Hands-On Old-School Subtlety With The Omega CK 859
A silvery salute to Omega's past and present.
Of the several new models that Omega recently previewed in Miami, one reference stood out among the deep-diving Ultra Deep and increasingly colorful Aqua Terras and Speedmasters. It's the new CK 859, and in a room full of bright and boisterous sports watches, this classically-minded and comparatively demure model managed something remarkable – it stood out because of its subtlety.
Sure, the big divers and vibrant dials will always be the ones to grab headlines, but for those of us with a taste for old-school design, the CK 859 offers a compelling blend of Omega's past design brilliance and its modern-day watchmaking excellence.
In many ways a re-issue of vintage models within the CK 859 reference, this new model is hand-wound, 39mm wide with a steel case, 20mm lugs, 30 meters of water resistance, and a lovely 1930s-inspired sector dial that is made from Ag 925 silver.
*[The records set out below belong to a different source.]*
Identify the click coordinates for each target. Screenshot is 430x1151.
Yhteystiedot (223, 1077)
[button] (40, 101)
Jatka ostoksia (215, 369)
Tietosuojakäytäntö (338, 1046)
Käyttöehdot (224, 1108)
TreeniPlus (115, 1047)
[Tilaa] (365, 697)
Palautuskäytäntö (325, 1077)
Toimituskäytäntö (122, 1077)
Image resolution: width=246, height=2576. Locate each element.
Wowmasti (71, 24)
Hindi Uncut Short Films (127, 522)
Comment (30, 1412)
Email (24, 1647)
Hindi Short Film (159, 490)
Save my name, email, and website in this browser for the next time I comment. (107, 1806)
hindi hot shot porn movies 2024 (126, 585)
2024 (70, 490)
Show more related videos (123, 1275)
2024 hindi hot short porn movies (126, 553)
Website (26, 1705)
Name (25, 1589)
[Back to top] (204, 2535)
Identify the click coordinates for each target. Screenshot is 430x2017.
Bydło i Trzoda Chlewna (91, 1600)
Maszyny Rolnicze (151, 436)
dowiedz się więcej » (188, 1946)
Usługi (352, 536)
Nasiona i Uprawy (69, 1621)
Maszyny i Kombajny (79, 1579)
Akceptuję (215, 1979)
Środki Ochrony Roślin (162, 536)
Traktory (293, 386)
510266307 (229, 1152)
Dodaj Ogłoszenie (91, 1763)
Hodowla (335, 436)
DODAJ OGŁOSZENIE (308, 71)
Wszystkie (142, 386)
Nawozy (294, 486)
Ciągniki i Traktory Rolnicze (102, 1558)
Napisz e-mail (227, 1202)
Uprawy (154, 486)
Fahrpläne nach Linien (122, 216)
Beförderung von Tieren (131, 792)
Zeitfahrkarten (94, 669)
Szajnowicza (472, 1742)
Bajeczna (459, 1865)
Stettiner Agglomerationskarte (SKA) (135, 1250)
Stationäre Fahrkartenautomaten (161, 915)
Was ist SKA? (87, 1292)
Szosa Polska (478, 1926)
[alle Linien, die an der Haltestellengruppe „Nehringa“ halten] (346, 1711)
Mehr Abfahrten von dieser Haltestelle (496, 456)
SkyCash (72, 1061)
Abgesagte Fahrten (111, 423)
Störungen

Finished with blued steel hands and an anti-reflective sapphire crystal up front, the CK 859 is 11.7mm thick and measures 46.2mm lug-to-lug.
Upsized only slightly from the usual ~37mm sizing of vintage CK 859 examples, the 2022 CK 859 was directly inspired by an Omega watch from 1939 that used a hand-wound case and had a small seconds display. Similarly outfitted, the CK 859 benefits from the light coloring of the silver dial and the no-date execution of the movement.
Speaking of the moment, the CK 859 uses Omega's caliber 8926, a manually wound movement with a rate of 3.5 Hz, 72 hours of power reserve from dual barrels, a free-sprung balance, and Omega's Co-Axial escapement. As is common with much of Omega's current lineup, the 8926 is a METAS-certified Master Chronometer and is capable of withstanding magnetic fields up to 15,000 gauss.
The movement is visible through a wide and bright caseback and, thanks to the lack of a winding rotor, we get a pretty good view of the movement architecture and the finishing, which shows rhodium plating and arabesque Geneva waves.
On wrist, the CK 859 wears as you might expect, inconspicuously and with predictable comfort. It's casual but in a considered way that leans on the vintage aesthetic without feeling gimmicky or like too much of an affectation. While I would likely opt for a more naturally colored strap or even a leather NATO, the strap and buckle are of usual Omega quality and when matched with the 39 x 46.2mm sizing, the CK 859 wears really nicely on my 7-inch wrist. If you want the tech of a modern Omega but would prefer it packaged in a manner most traditional (and tasteful), the CK 859 checks the boxes and then some.
The mix of the brushed lugs and the polished bezel help add some complexity to support the sector dial. In daylight, the silver is warm in coloring and has a very fine matte finish. Thankfully, for a dial that might have otherwise felt rather flat, the sub-seconds display is on an inset subdial that helps to build a sense of depth despite the largely painted dial design.
The hands are a bright blue if turned against available light, but in most cases appear much darker. Regardless, thanks to the light tone of the dial and the sector layout, legibility is excellent and the vibe is entirely old-school, right down to the vintage-inspired dial signature.
Interestingly, while not specifically limited by Omega, the CK 859 is being produced as a serially numbered edition, in which each example will be individually numbered in the order of manufacturing. The one in these photos? No. 0, baby. Kind of cool.
Omega is retailing the CK 859 for a list price of $6,500, which of course includes the brand's five-year warranty. This pricing is directly in line with other loosely similar options, like the 39mm JLC Master Control Date (now discontinued, but originally $5,700).
If you want to spend less for a similar look, the Longines Heritage Classic Sector Dial will keep you in the Swatch family for $2,500, but you forgo the silver dial and the Omega's impressive movement, which to my eyes is a huge part of the CK 859's appeal. If, for whatever reason, you're inclined to spend more – way more – I'd suggest you hunt down a Patek Philippe 5296G or perhaps take a look at the Vacheron Constantin FiftySix line, which opens around $12,000.
All of that is to say that the CK 859 feels well-placed in the market to appeal to the sort of customer who knows of Omega's lineage and what they've come to offer as a modern watch manufacturer. With comfortable proportions suiting a good-looking and versatile design, the CK 859 is a hand-wound take on the vintage charm of Omegas past that also reflects all that we've come to expect from a modern Omega.